LOS ANGELES (CBSLA) – Following seven months of deliberation, Los Angeles city and county officials Tuesday finalized a $300 million deal to provide housing for thousands of homeless people who live in and around the region’s freeways.
The deal calls for the city to provide 6,700 new beds in exchange for $300 million in funding over five years from the county.
An emergency meeting took place last week to attempt to unravel snarls that threatened a funding agreement that had been stymied for four months by what a federal judge called in-fighting and time-wasting.
According to a binding term sheet released as part of a federal court filing Tuesday, the city is responsible for creating 5,300 new beds by April 2021 and 700 additional new beds by December 2021 for a total of 6,000 new beds. The city also must provide an additional 700 beds by April that “may be beds previously captured in an agreement or plan between the city and county,” according to the county’s notice.
To assist in funding, the county will pay the city up to $60 million per year for five years. The county will pay to the city a one-time bonus of $8 million if the 5,300 new bed target is reached within 10 months.
The deal is in response to a lawsuit filed back in March which alleged that authorities were not doing enough to protect the homeless from the coronavirus.

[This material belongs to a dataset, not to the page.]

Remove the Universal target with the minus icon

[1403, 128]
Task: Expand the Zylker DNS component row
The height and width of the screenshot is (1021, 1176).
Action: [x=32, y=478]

The lawsuit was filed by the L.A. Alliance for Human Rights, a coalition of Skid Row-area business owners, formerly homeless people and disabled city dwellers who contended the apparent lack of services and alleged negligence on the part of city and county officials has resulted in a multitude of dangers in the area.
The homeless crisis in L.A. has continued to worsen over the past several years. The 2020 Greater L.A. Homeless Count — which was conducted in January, prior to the pandemic — recorded 66,433 people living on the streets of L.A. County, a staggering 12.7% increase from the year before.
In 2018, L.A. Mayor Eric Garcetti introduced the “A Bridge Home” program, which involves putting up about two dozen temporary homeless shelters. The Bridge Home program housed 12,438 people in 2019, LAHSA reports.